# I love my 98 a6 butttt (pun INTENDED)...........



## Ultracarpet (Apr 22, 2009)

i dunno if you guys get this feeling but, i think that these c5 a6's look outright mean from the front but when i look at the back its kind of a let down... specially the 2.8's around the 1998 year (which is what i have lol).
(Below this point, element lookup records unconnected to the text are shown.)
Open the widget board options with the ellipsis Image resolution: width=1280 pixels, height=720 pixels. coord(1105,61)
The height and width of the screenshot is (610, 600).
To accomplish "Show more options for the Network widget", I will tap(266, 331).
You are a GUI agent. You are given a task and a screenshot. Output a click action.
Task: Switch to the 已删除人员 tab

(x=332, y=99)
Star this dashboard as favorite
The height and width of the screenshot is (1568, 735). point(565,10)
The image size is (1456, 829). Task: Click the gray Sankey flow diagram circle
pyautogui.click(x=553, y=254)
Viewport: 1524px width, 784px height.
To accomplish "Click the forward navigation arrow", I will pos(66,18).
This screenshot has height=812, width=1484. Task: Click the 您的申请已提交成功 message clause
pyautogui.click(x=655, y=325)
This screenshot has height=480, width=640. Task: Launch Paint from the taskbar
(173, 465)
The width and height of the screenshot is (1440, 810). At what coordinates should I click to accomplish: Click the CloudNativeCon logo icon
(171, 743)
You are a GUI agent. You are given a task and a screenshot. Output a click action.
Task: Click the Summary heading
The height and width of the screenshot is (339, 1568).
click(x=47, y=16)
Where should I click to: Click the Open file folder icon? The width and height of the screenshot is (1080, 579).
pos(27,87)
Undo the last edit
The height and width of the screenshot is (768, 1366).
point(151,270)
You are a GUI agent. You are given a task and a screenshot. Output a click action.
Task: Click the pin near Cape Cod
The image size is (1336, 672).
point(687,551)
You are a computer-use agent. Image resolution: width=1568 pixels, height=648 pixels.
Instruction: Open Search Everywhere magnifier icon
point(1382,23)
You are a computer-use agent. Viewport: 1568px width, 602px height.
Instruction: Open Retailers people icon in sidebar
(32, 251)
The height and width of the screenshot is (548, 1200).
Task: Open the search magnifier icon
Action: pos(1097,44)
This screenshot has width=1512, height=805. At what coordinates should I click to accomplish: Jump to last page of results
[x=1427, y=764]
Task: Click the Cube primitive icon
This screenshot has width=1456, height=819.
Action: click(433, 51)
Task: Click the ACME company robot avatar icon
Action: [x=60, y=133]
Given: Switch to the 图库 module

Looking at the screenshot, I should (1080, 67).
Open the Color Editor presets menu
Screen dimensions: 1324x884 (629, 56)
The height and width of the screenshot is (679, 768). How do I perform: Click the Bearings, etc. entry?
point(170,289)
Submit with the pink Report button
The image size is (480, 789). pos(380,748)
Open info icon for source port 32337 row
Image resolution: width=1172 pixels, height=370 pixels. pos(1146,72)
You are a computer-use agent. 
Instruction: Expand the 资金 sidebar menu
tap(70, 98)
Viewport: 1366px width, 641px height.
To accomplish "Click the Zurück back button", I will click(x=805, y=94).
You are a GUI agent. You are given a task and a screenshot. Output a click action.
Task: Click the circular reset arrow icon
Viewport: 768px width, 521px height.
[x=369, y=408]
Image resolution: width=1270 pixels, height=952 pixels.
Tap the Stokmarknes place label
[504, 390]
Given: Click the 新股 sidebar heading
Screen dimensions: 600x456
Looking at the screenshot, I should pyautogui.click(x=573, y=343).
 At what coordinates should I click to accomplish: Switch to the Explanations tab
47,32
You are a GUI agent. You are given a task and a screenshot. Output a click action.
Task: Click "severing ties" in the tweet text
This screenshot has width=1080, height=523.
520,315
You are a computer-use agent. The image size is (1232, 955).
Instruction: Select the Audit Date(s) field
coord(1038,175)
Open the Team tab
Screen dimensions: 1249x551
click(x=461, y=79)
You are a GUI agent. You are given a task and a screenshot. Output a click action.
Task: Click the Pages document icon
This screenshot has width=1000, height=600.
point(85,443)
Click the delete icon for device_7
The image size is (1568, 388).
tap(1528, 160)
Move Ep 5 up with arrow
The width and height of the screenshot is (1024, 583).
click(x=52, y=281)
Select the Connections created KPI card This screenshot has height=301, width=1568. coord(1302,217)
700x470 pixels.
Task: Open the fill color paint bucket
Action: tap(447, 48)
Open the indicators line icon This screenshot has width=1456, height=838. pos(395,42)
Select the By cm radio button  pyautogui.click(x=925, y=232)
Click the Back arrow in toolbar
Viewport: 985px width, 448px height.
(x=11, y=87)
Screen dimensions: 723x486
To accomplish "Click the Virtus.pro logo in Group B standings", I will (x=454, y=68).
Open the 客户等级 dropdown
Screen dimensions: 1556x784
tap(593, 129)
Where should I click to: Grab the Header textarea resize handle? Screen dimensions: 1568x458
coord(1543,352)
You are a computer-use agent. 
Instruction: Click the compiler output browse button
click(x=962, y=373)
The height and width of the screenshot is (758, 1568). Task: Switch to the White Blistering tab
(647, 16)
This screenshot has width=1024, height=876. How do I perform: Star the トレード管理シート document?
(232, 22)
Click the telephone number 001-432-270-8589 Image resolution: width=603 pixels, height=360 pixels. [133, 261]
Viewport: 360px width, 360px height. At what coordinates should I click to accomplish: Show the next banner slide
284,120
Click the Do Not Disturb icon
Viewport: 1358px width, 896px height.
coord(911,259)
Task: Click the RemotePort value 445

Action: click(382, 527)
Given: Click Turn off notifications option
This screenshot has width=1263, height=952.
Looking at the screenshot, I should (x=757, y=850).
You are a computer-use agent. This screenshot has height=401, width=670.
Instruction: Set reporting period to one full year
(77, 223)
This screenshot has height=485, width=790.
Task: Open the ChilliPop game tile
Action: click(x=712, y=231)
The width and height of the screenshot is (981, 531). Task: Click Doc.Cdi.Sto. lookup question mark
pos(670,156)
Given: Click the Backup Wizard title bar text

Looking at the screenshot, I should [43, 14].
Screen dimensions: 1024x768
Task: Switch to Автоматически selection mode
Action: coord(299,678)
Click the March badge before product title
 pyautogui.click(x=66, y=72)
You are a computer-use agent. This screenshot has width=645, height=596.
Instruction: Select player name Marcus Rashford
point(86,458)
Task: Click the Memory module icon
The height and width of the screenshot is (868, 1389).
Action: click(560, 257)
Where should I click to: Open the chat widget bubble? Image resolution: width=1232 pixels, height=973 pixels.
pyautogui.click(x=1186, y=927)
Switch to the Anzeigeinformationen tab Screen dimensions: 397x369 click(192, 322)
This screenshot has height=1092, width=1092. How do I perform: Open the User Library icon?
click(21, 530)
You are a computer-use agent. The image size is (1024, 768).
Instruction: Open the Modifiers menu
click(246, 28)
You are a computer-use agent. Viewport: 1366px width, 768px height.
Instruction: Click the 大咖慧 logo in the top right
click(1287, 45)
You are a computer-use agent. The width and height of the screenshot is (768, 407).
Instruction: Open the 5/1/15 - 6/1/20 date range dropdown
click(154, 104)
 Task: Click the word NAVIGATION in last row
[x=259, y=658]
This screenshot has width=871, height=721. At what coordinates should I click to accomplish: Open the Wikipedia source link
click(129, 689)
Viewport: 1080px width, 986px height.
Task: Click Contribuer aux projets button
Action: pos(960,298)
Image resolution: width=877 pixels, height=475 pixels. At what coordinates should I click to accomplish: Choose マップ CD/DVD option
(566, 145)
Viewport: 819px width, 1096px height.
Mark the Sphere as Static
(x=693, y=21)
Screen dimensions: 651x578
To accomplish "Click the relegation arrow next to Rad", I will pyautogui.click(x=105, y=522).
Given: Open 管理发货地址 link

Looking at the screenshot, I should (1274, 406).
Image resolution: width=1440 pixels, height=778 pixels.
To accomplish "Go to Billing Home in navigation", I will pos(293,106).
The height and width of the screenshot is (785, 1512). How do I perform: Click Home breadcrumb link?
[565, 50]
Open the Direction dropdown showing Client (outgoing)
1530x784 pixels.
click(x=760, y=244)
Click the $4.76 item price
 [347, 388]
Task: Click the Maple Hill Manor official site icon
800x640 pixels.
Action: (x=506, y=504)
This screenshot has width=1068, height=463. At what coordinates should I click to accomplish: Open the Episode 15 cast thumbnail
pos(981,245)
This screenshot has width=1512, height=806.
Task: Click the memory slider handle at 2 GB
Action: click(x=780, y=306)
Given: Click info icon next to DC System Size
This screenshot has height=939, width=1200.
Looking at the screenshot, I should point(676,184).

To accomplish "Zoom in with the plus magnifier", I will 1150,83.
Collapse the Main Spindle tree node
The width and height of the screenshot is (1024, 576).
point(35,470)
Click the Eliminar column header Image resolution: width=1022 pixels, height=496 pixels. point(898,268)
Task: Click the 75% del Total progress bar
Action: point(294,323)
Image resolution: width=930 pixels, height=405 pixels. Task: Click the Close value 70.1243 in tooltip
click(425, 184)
Well actually its not really the whole back end, i like the rounded rear trunk, its just the rear bumper... I really could care less if my car doesnt go all that fast i just like the way it looks and it will probably run for years to come but i just get so damn self conscious about the big fat butt on my car hahahaha. any ways i was wondering if any of the bumpers of later models are interchangeable because i love the look of say the 02's with the exhausts sticking out through the bottom of the bumper. is nice.










_Modified by Ultracarpet at 3:56 PM 9-1-2009_


----------



## VekiRS (Sep 13, 2009)

get the rs6 replica bumper from iltek.
MAKE SURE its pre-face lift


----------



## VekiRS (Sep 13, 2009)

*Re: (VekiRS)*

http://www.lltek.com/A6_R6__9801_frnt_bmpr.htm
its lltek sorry not iltek


----------



## VekiRS (Sep 13, 2009)

*Re: (VekiRS)*

but personally i think the back is beautiful http://****************.com/smile/emthup.gif


----------